Gradual aumento de asesinatos en Sinaloa

Gradual aumento de asesinatos en Sinaloa
Joaquin Guzman Loera alias "el Chapo Guzman", cuando fue detenido.
Foto: getty images

MÉXICO — A seis semanas de la captura de Joaquín “El Chapo” Guzmán Loera, el exlíder del cártel de Sinaloa, mientras Estados Unidos cocina su extradición y México batalla para imputarle cargos por tráfico de drogas, un gradual repunte de la violencia relacionada al crimen organizado cobra factura en el bastión del capo.

En un recuento de la prensa local sobre número de asesinatos dolosos en territorio sinaloense tras la aprehensión de quien fuera uno de los hombres más buscados del mundo, contabilizó 103 homicidios en marzo entre baleados, asfixiados y torturados.

Es el primer incremento desde septiembre pasado, cuando las cifras se estabilizaron en menos de 100. De todos “se desconocen las causas”.

Entre los más recientes, la madrugada de ayer cayó el presunto exjefe de seguridad de Loera, Manuel Alejandro Aponte Gómez, “El Bravo”, quien fue hallado muerto en una fábrica y tienda de materiales para la construcción, en el municipio de Elota.

Las autoridades mexicanas señalan a Aponte – un exmilitar de Élite formado en el Colegio Militar- como uno de los operadores logísticos que ayudó a “El Chapo a escapar por túneles”, antes de su segunda captura el 22 de febrero pasado tras 14 años como fugitivo.

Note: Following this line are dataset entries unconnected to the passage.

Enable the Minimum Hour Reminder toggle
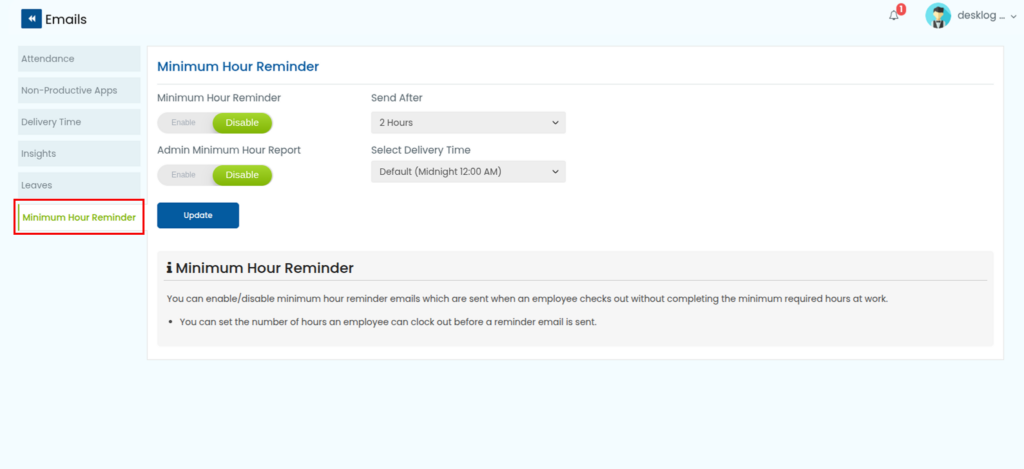Screen dimensions: 1024x469 (184, 123)
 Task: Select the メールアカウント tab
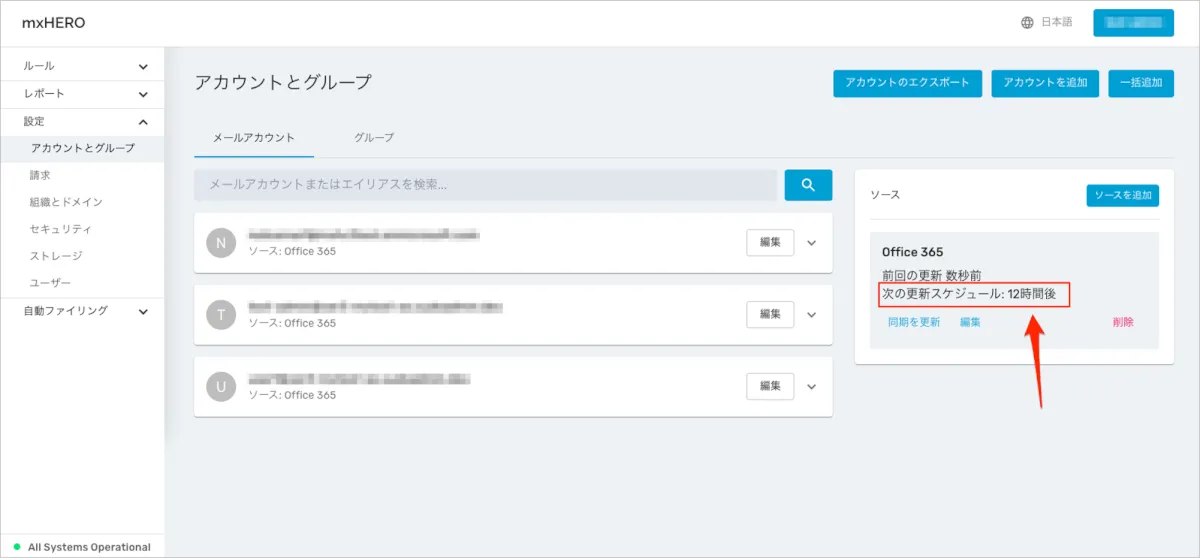coord(254,138)
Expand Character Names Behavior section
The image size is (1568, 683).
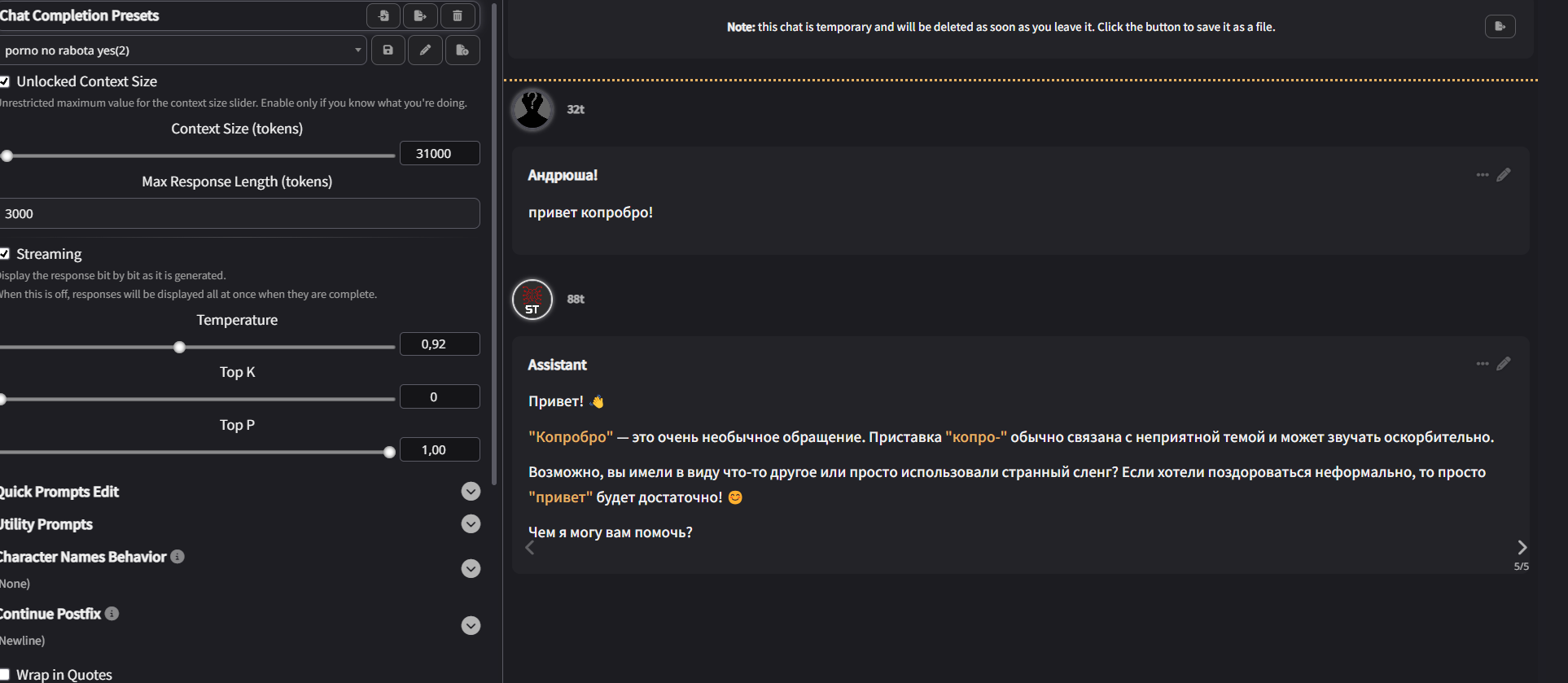[x=471, y=568]
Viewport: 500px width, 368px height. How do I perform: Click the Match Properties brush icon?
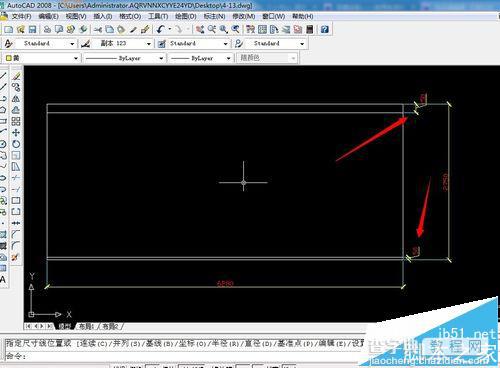coord(145,29)
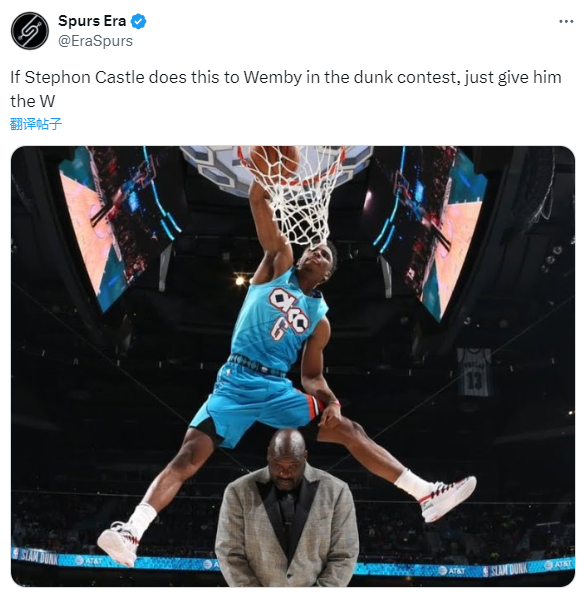Click the blue verified badge

(139, 21)
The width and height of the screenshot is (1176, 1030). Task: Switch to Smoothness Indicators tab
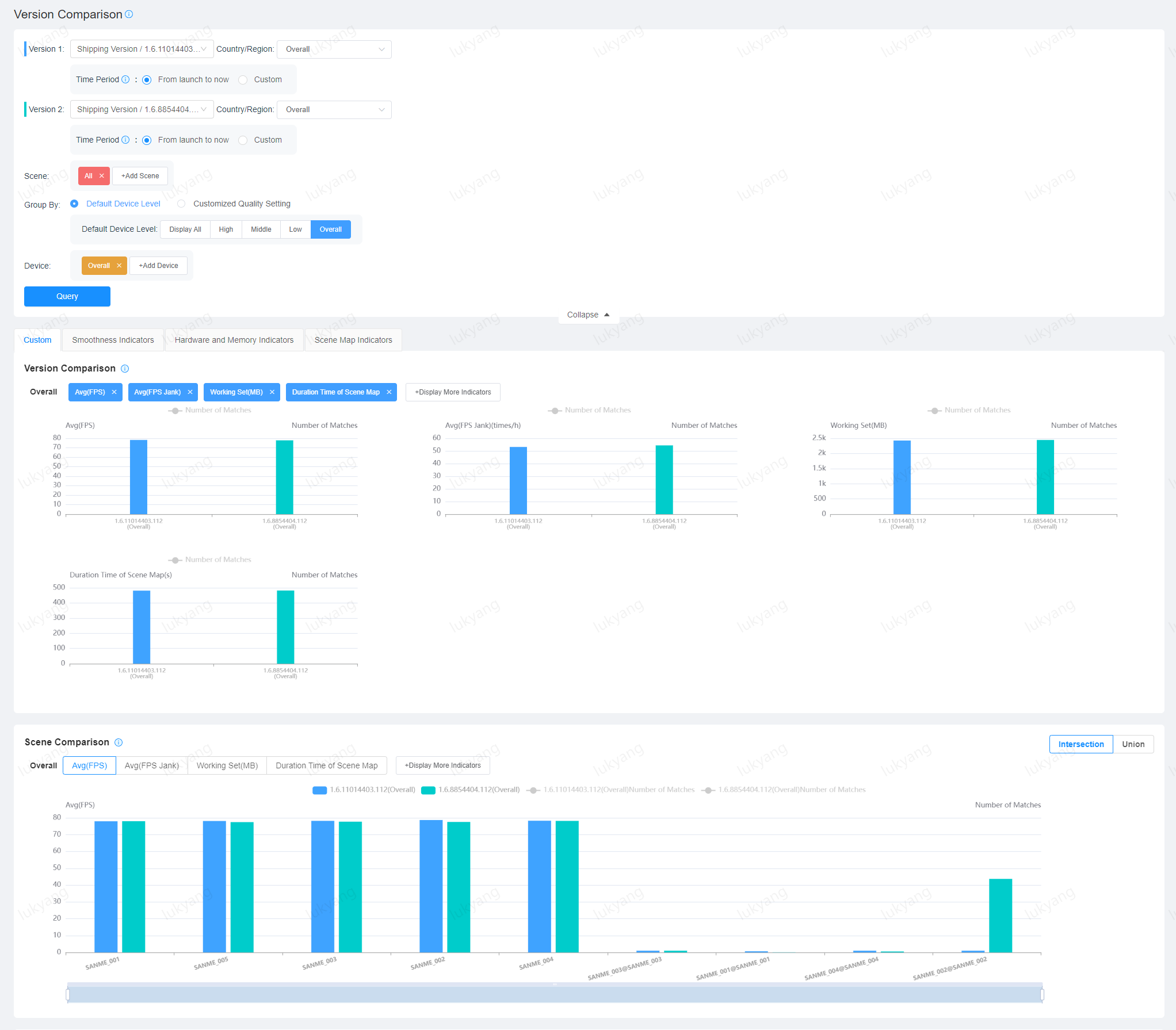point(113,340)
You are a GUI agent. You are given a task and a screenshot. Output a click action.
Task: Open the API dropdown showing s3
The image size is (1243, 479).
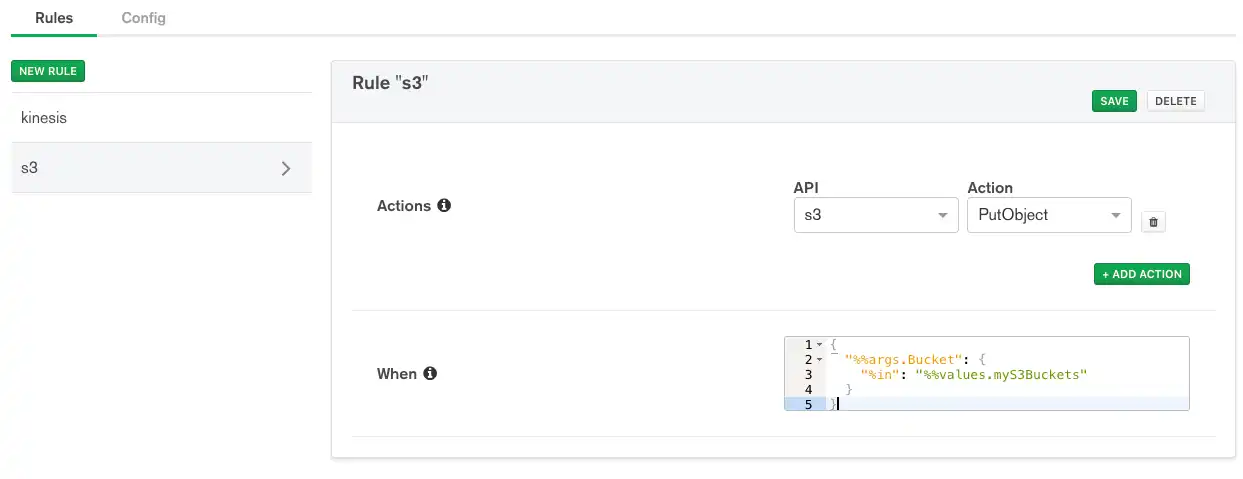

“El Bravo” cobró fama hace unos años en Monterrey cuando soldados colocaron su fotografía en un cartel público con los rostros de 35 guardias de seguridad (sicarios) del narcotraficante.

El gobernador del estado, Mario López, dijo tras la aprehensión de El Chapo, que la entidad estaba “preparada” para los pronósticos de violencia por los ajustes de cuentas e intromisión de otras organizaciones delictivas en el territorio aunque la estructura del cártel de Sinaloa quedara en manos de mandos sólidos como Ismael “El Mayo” Zambada y Juan José Esparragoza “El Azul”.